Os homens estão perdendo os seus privilégios e não conseguem se adaptar à nova realidade. Eles não conseguem mais controlar suas casas e famílias e reagem negativamente. Diante deste fato, as mulheres têm se afastado ao menor sinal de violência e eles têm perdido o controle emocional de suas vidas e reagido da única forma que aprenderam a reagir desde criança: com mais violência. Afinal, homem não apanha! Homem que é homem jamais leva a pior.
É aí que surgem as agressões verbais e físicas que têm no crime de feminicídio a sua última escala. Ou os homens buscam um novo papel social para eles ou eles serão tragados por sua própria ignorância. Isolados na estupidez redpill masculina.
As mulheres já são senhoras de si e não precisam mais do casamento para serem felizes! Não precisam de filhos. Já recebem seus salários, em muitos casos maiores que os dos homens. Muitas estão com muito medo de se relacionar. Traumatizadas. Nesses casos, ou elas conquistam relações leves ou preferem estar, muito bem, sozinhas. Na companhia de suas amigas irmãs.

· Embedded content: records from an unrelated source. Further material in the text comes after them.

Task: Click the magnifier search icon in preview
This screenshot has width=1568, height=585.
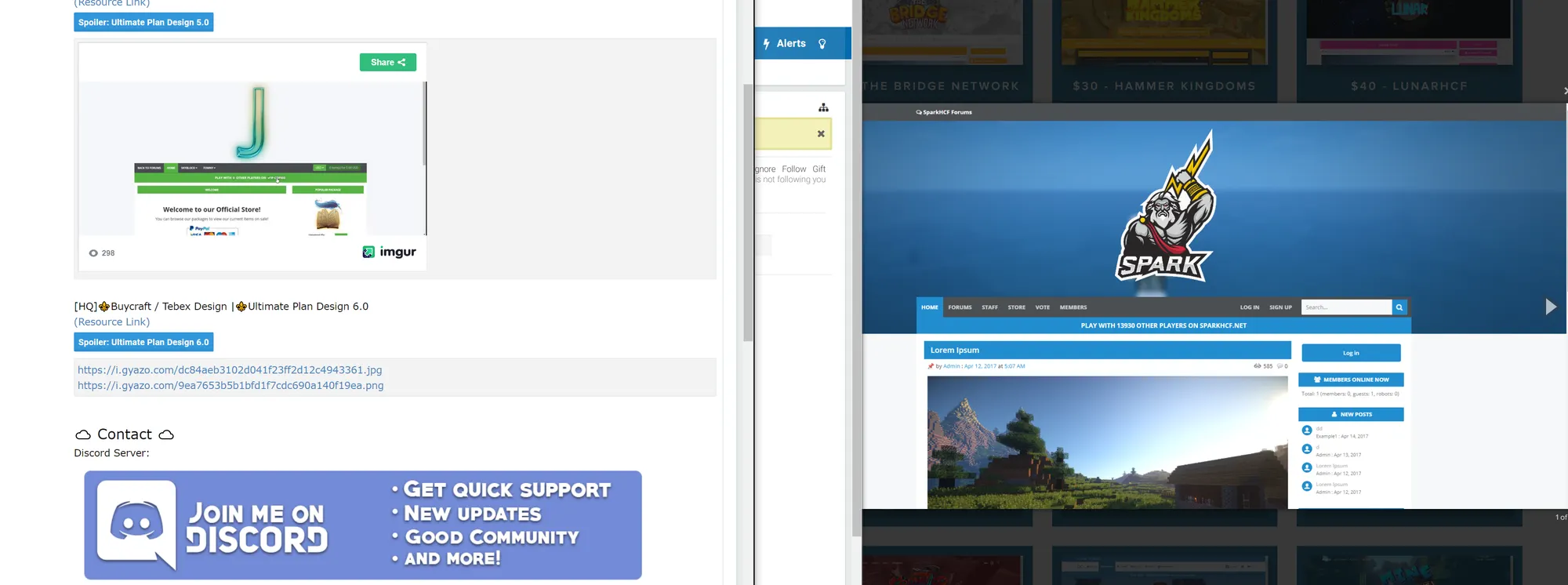Action: pyautogui.click(x=1399, y=307)
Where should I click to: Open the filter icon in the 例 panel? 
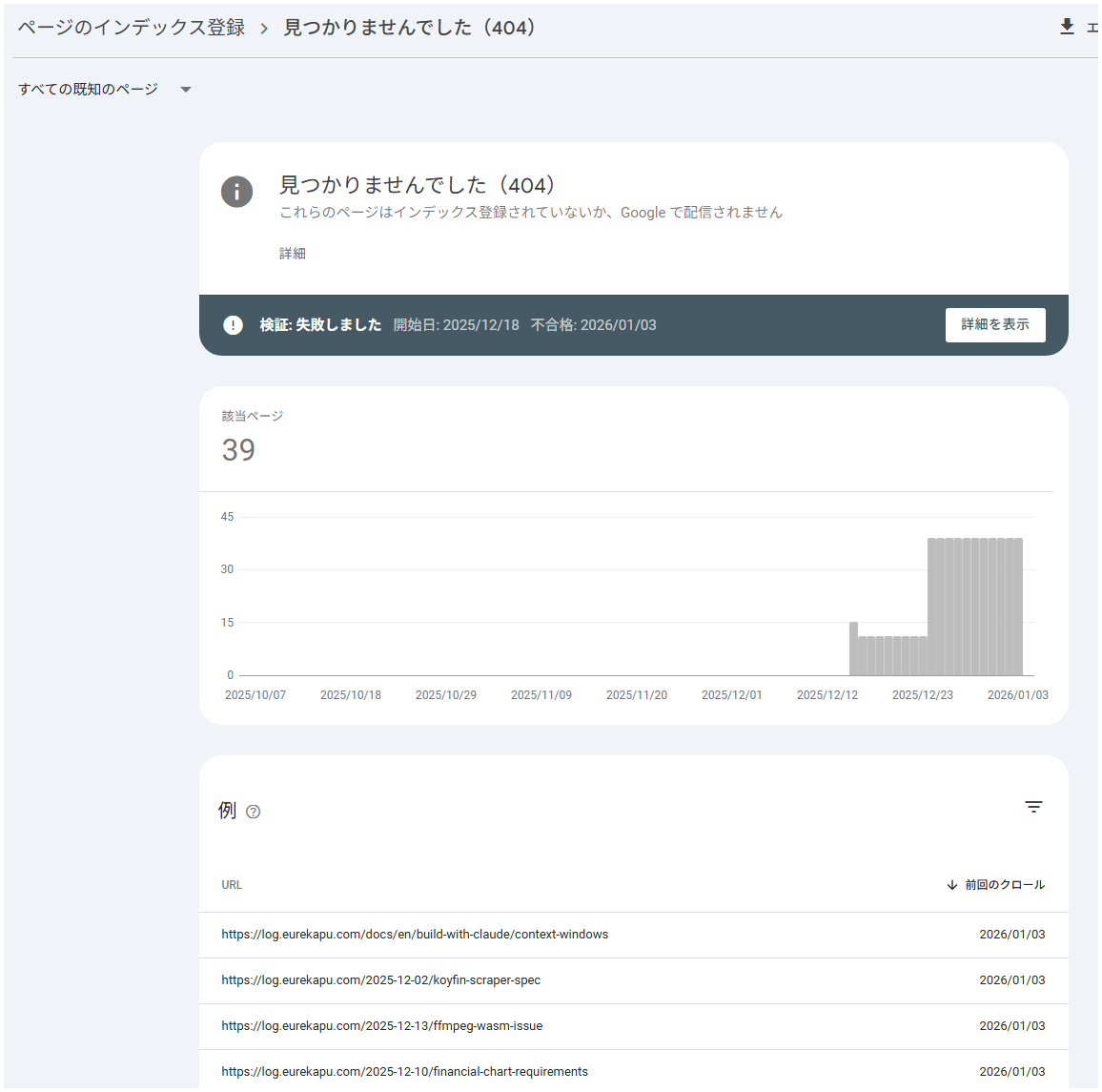point(1033,807)
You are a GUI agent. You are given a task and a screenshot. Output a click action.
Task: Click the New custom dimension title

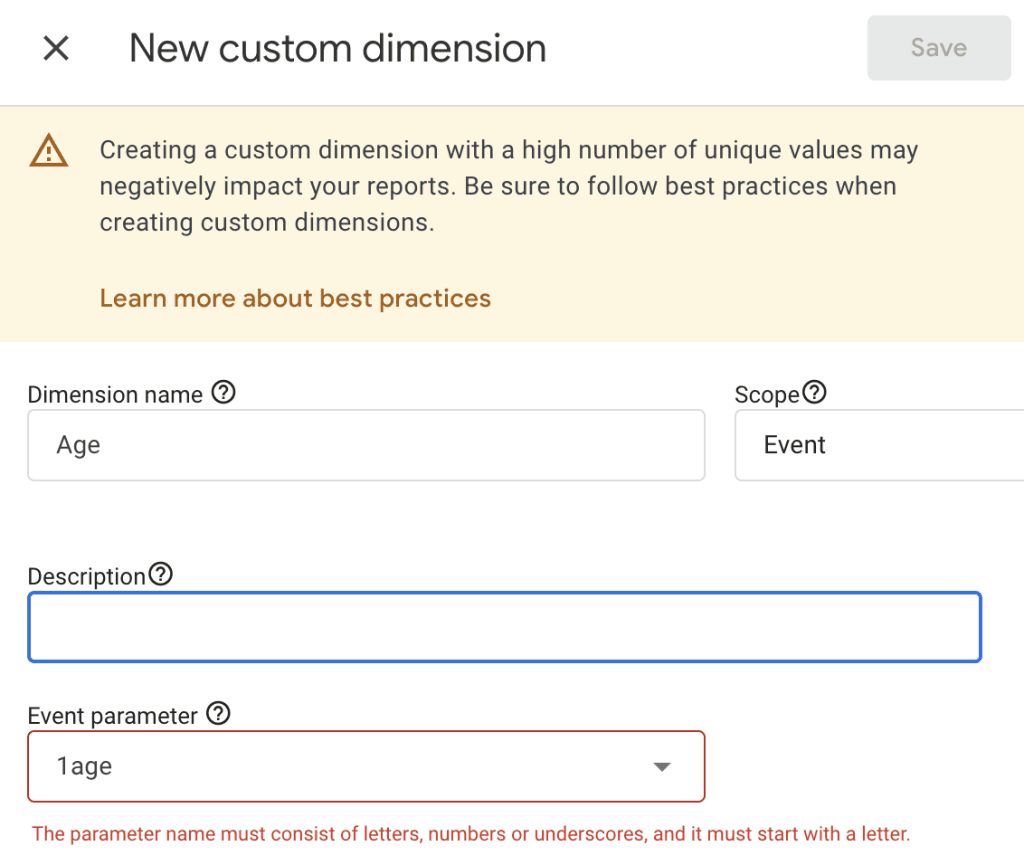tap(337, 48)
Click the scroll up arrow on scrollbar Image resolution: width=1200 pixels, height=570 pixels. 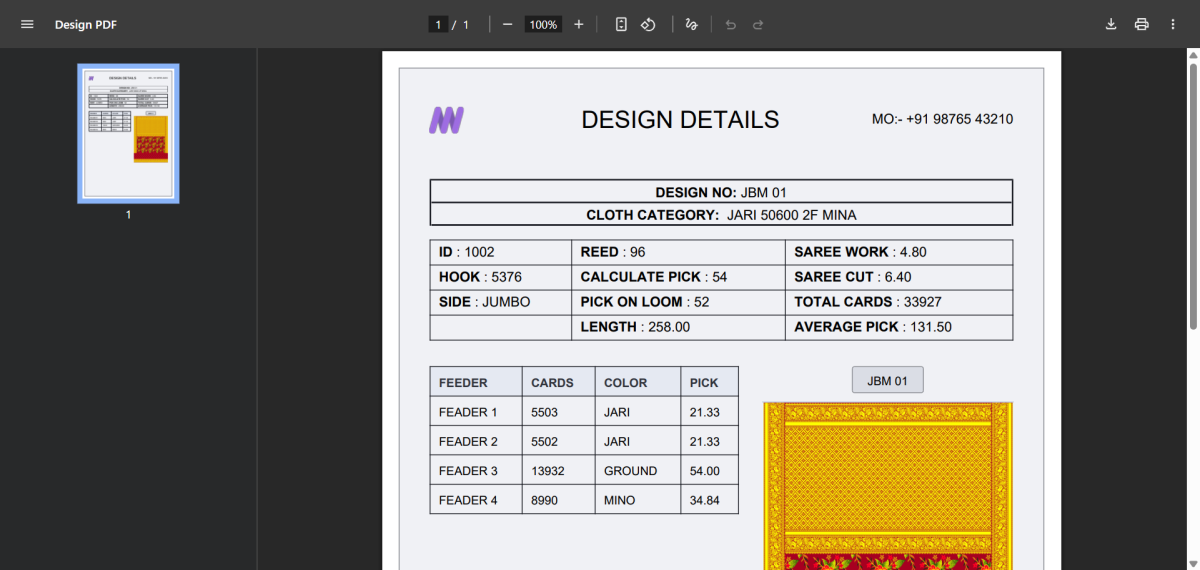coord(1192,55)
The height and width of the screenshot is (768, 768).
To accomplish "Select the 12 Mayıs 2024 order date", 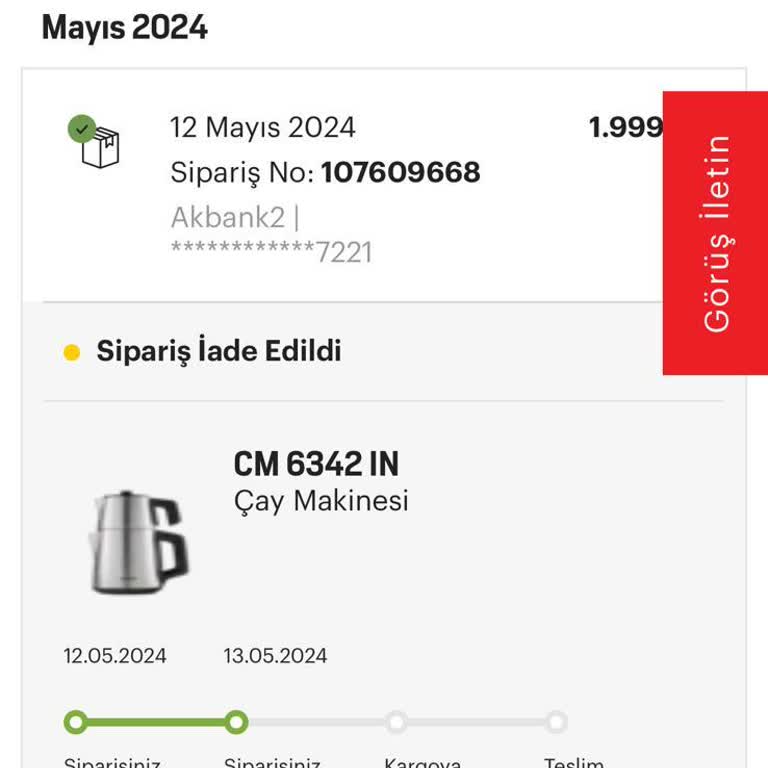I will click(262, 128).
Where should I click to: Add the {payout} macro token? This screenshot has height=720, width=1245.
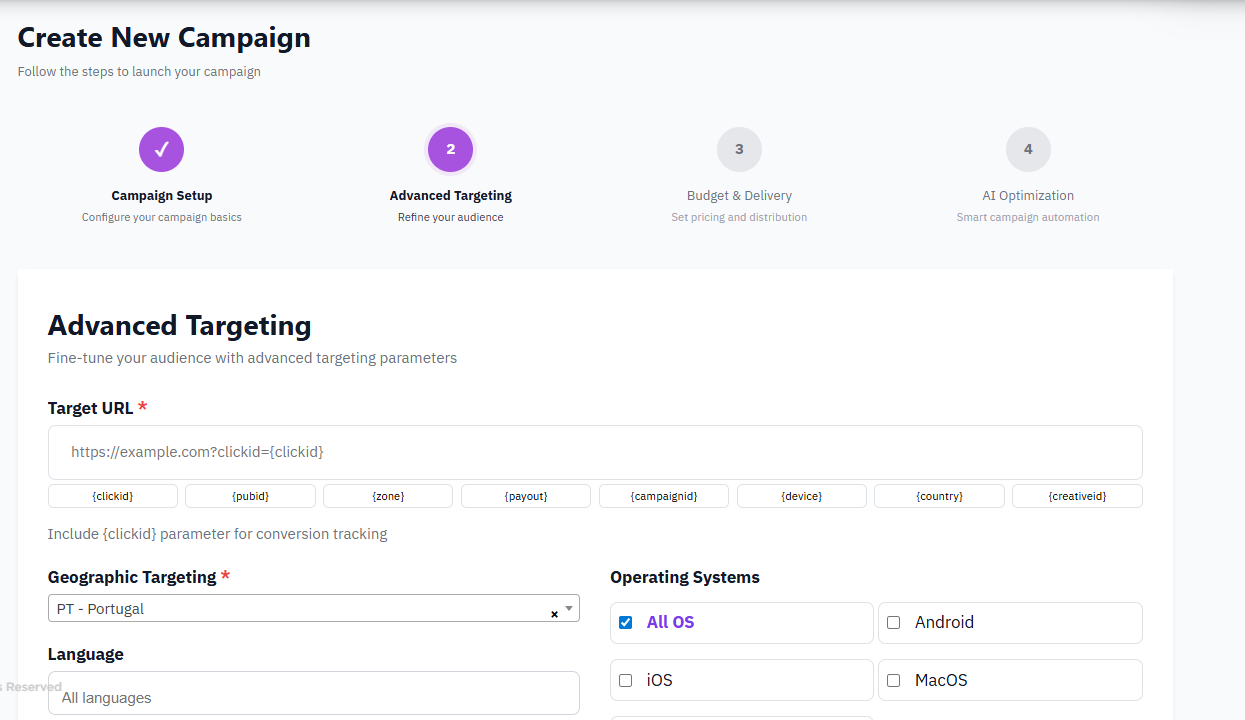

Diante desse fosso cultural que está sendo formado, é mais que urgente uma reformulação de toda a sociedade e uma revisão na forma de educarmos nossos filhos e filhas. Nossos meninos - crianças, jovens e adultos - precisam compreender, de uma vez por todas, que eles não são superiores e não podem agredir, de forma alguma, as meninas. E elas precisam aprender a identificar a violência ao menor sinal!